In position basis, $\psi(x_o)=\langle x_o|\psi\rangle$ where $|\psi\rangle=\int dx|x\rangle\psi(x)$
So, we have defined $\langle x_o|x\rangle=\delta(x-x_o)$
Thus, $\langle x_o|\psi\rangle=\langle x_o|\Big(\int dx|x\rangle\psi(x)\Big)=\int dx\langle x_o|x\rangle\psi(x)=\int dx\delta(x-x_o)\psi(x)=\psi(x_o)$
Now, suppose we have an operator $\hat A=\frac{d}{dx}$
$\hat A\psi(x) = \psi'(x)$
So, $\hat A\psi(x)\Big|_{x_o} = \psi'(x)\Big|_{x_o}=\psi'(x_o)$
By the definition of differentiation we get, $\psi'(x_o)=\lim\limits_{\epsilon\to 0}\frac{\psi(x_o+\epsilon)-\psi(x_o)}{\epsilon}\tag{1}$
$(1)$ can be written as $\langle x_o|\hat A\psi\rangle=\lim\limits_{\epsilon\to 0}\frac{\langle x_o+\epsilon|\psi\rangle-\langle x_o|\psi\rangle}{\epsilon}\tag{2}$
$\langle x_o|\hat A\psi\rangle=\Big(\lim\limits_{\epsilon\to 0}\frac{\langle x_o+\epsilon|-\langle x_o|
}{\epsilon}\Big)|\psi\rangle=\frac{d}{dx}\langle x_o|\psi\rangle=\hat A\langle x_o|\psi\rangle\tag{3}$
This manipulation has also been used to find the expression wavefunction in position basis as the superposition of the momentum eigenkets because $(3)$ gives us a differential equation.

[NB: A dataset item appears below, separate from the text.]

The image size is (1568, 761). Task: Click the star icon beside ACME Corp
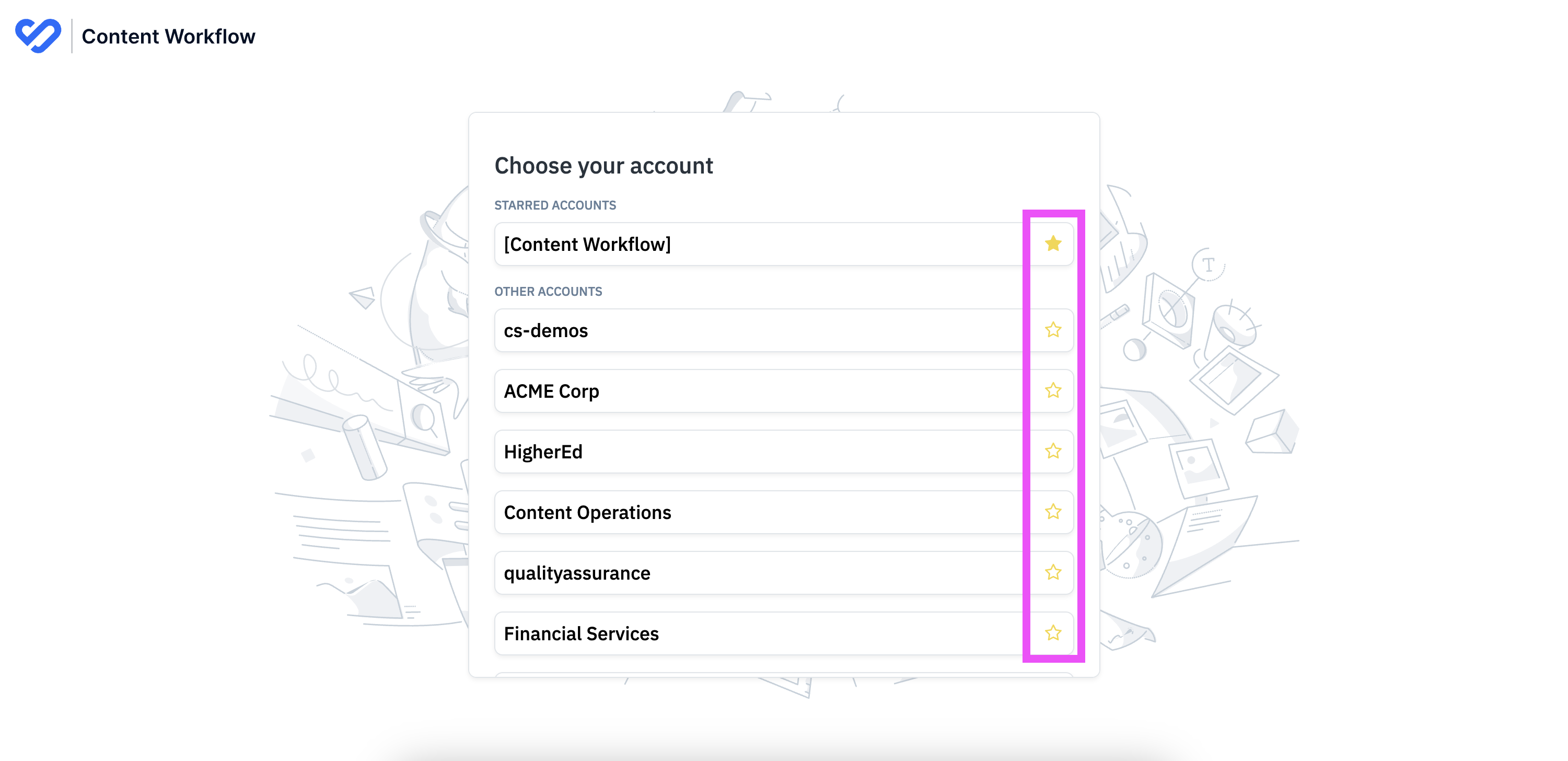click(1052, 390)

I want to know in the RHS of $(3)$ whether we should have $\hat A$ or $\hat A^\dagger$. Because for the given $\hat A$ (which is not hermitian), $\hat A^{\dagger}=-\hat A$
I have tried to write $(3)$ in the form of functions instead of vectors.
$(2)$ can be written as
$\int\delta(x-x_o)\hat A\psi(x)dx = \int\delta(x-x_o)\psi'(x)dx$
Using integration by parts we get,
$\int\delta(x-x_o)\hat A\psi(x)dx = -\int\delta'(x-x_o)\psi(x)dx = \int-\hat A\Big(\delta(x-x_o)\Big)\psi(x)dx\tag{4}$
The RHS of $(3)$ suggests that $\int\delta(x-x_o)\hat A\psi(x)dx = \hat A\int\delta(x-x_o)\psi(x)dx\tag{5}$
Doubts
(i) In the RHS of $(3)$ would we have $\hat A$ or $\hat A^\dagger=-\hat A$. I feel that it would be $\hat A^\dagger$ because we are sort of transferring the derivative, but the $(3)$ suggests that it is $\hat A$.
(ii) While proving $(3)$ using the functions instead of vectors, I got stuck in $(4)$. I am not able to justify how we can take $\hat A$ out of the integral to get $(5)$.